# ford f 250 problems



## baddboygeorge (Oct 20, 2002)

i bought a 1990 f 250 about 3 months ago the truck runs well it has the 7.3 liter diesel motor when at an idle the trans. has some noise coming from it like up by the fly wheel is that common on the manuel trans. when i put it in gear it goes away until i hit about 70 an you can hear it .the trans. as has a clunk when i shift gears .what could this be .also the passenger front wheel has some play in it could this be from a shot wheel bearing .you can grab the top of the will an it has about a 16th of play in it an when i drive at around 30 mph it shakes alittle.after 30 she smoothes on out .let me know your alls imput .an by the way i like the hell out of this site thanks a bunch george


----------



## paul soccodato (Nov 9, 2002)

the noise you hear coming from the transmission is probably coming from the flywheel, those engines have a dual mass flywheel that wears out.


----------



## Brickman (Jun 17, 2002)

> _Originally posted by paul soccodato _
> *the noise you hear coming from the transmission is probably coming from the flywheel, those engines have a dual mass flywheel that wears out. *


My first thought was the dual mass flywheel as well. When I replaced the throw out bearing on mine I got rid of the dual mass flywheel and put in a Luk heavy duty clutch.

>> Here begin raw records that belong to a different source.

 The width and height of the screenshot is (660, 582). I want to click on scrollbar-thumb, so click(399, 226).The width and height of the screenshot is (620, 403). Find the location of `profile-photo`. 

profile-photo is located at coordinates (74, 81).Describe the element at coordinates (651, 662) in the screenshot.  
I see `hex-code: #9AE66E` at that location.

As for the wheel play could be a ball joint. Unless you got 2 wheel drive I don't think the wheel bearings can be tightened without replacing them. I could be wrong there tho.


----------



## baddboygeorge (Oct 20, 2002)

thanks paul an brickman !someone else told me about that dual type flywheel an said that after a while they do make noise i will have it replaced asap does it hurt anything or not.an the whell i swear its the wheel bearing because when ya shake it from the top nothing moves except the wheel the ball joints don't move or the radius armm bushings everything is really type except that wheel an it also sounds like the bearings thanks again you guys an please send some snow down here for us thanks again george


----------



## Pelican (Nov 16, 2001)

Badboy, I hope you've got deep pockets! That flywheel is $1100 from Ford. Aftermarket makes a regularstyle flywheel for that truck, I don't know how much it costs, but it won't become a problem again.


----------



## Brickman (Jun 17, 2002)

Pelican MUCH cheaper from Luk. And better if you ask me.

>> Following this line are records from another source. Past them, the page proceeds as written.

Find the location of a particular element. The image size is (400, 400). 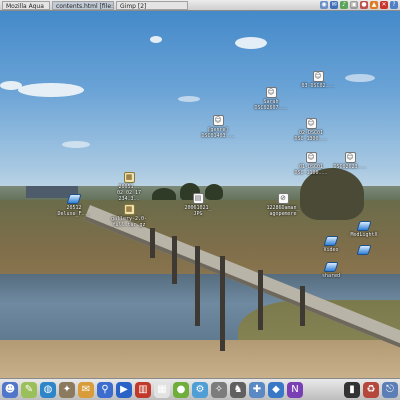

mail-icon: ✉ is located at coordinates (334, 5).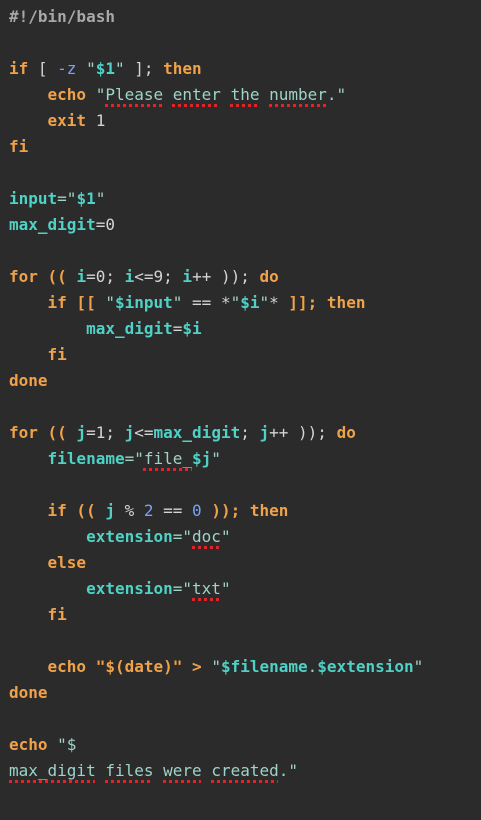  What do you see at coordinates (206, 536) in the screenshot?
I see `misspelled-token: doc` at bounding box center [206, 536].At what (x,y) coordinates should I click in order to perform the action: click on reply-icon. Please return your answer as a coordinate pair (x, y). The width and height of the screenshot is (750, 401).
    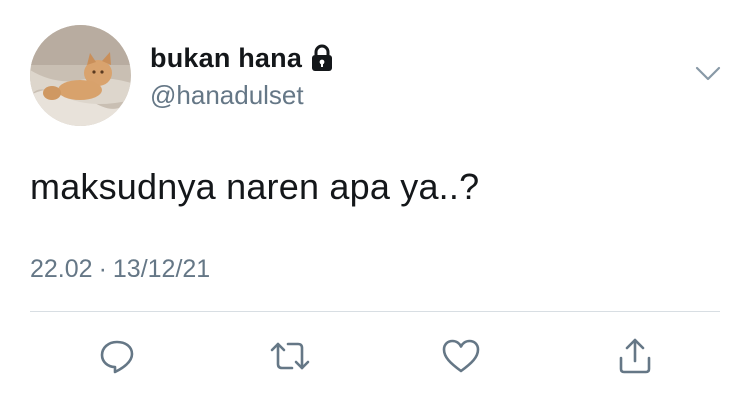
    Looking at the image, I should click on (117, 357).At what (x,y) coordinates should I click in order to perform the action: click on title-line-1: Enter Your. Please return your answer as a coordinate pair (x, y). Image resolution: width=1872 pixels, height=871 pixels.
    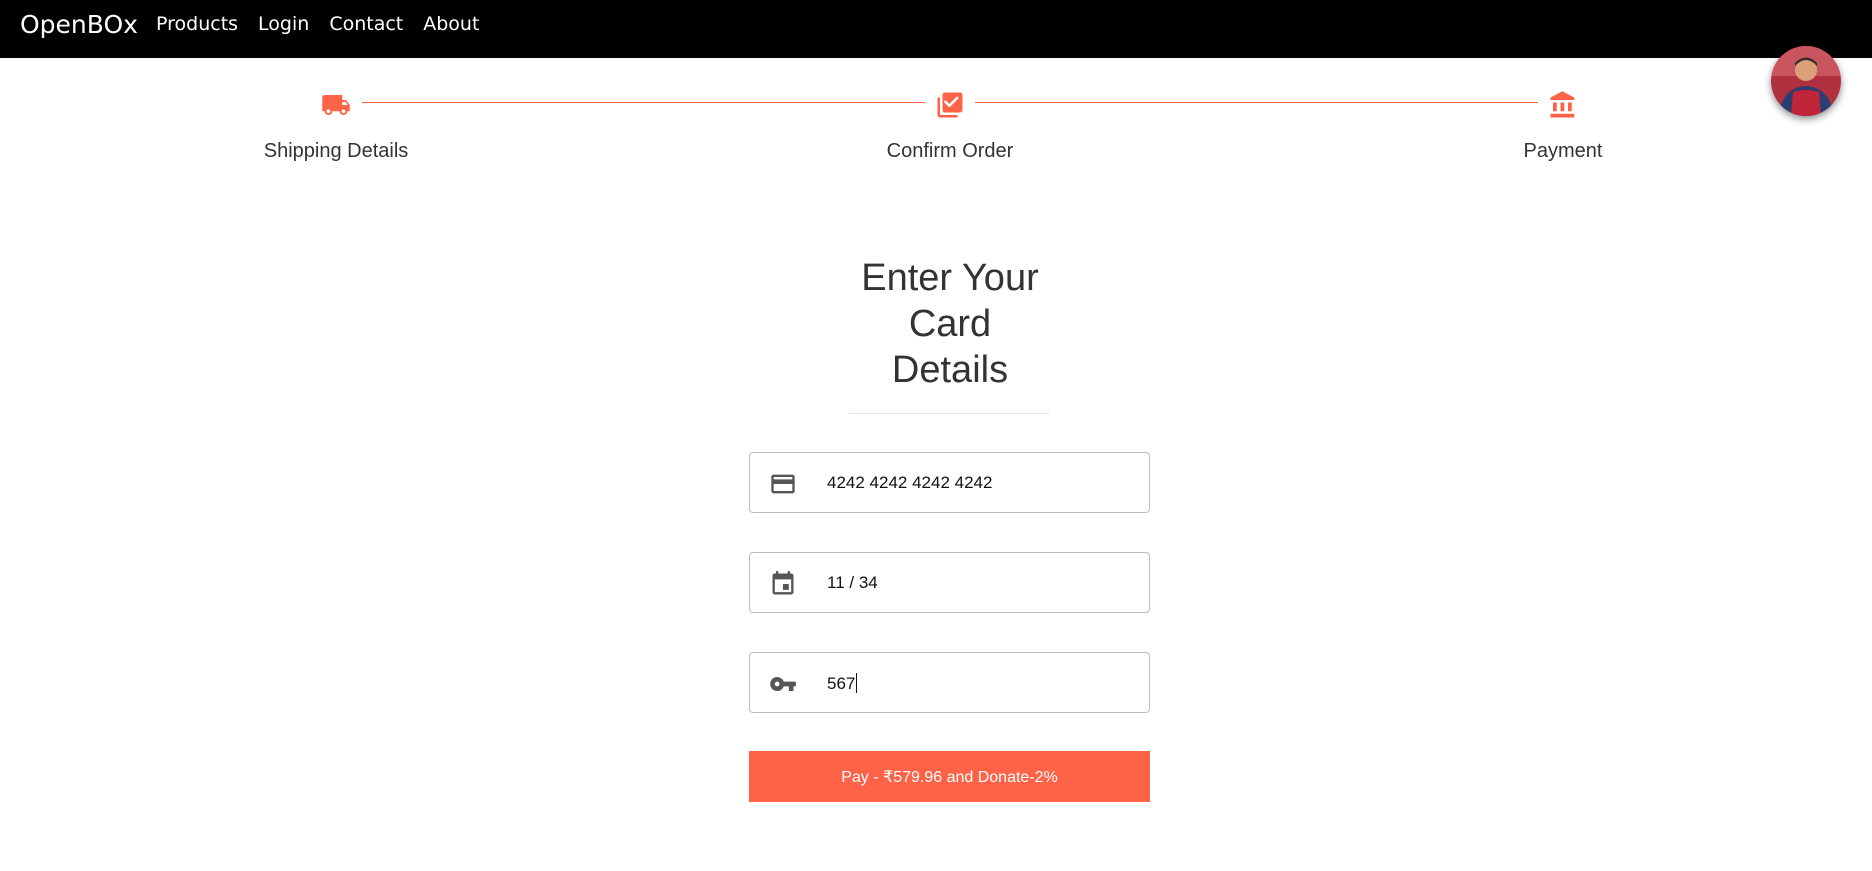
    Looking at the image, I should click on (950, 278).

I have had very good results so far with my Luk. I have around 60K on mine. A friend has way more than that on his, no problems. Also a good thing is the clutch pedal is not nearly so stiff as it is factory. A good thing if you do much town driving and shifting thru traffic. One bad thing that Badboy won't have problems with because the older ones wont' work well for dragging.  If you slap the clutch down fast and shift, when you let up the spring won't bring it back. If you want to drag then put a stiffer return spring on. When shifting like an adult there is no problem with it sticking down. I only drag once in a while, chicks get a big kick out of racing their cars against me, and Dodge guys hate getting their butts kicked  ricers don't like all the smoke and noise from my straight pipe. 

Any way here is a link to Luk.

http://www.dialaclutch.com/specialford-diesel.htm?AID=5902127&PID=619725


----------



## SIPLOWGUY (Mar 21, 2002)

You can adjust those bearings. I'd repack them and use new seals. Follow the shop manual and work clean!


----------



## 68bullit (Feb 4, 2003)

if that front wheel is movable only when you shake it at the with your hands at 3 and 9 oclock positions then it probably a tie rod.

if it moves at both the 3-9 and the 6-12 oclock positions than its the bearings

if it moves at just the 6-12 o clock positions then its the ball joints


----------



## baddboygeorge (Oct 20, 2002)

its moves at the 12-6 positions but no play in the ball joints an it moves in 3-9 position i am gettin ready to tear it down


----------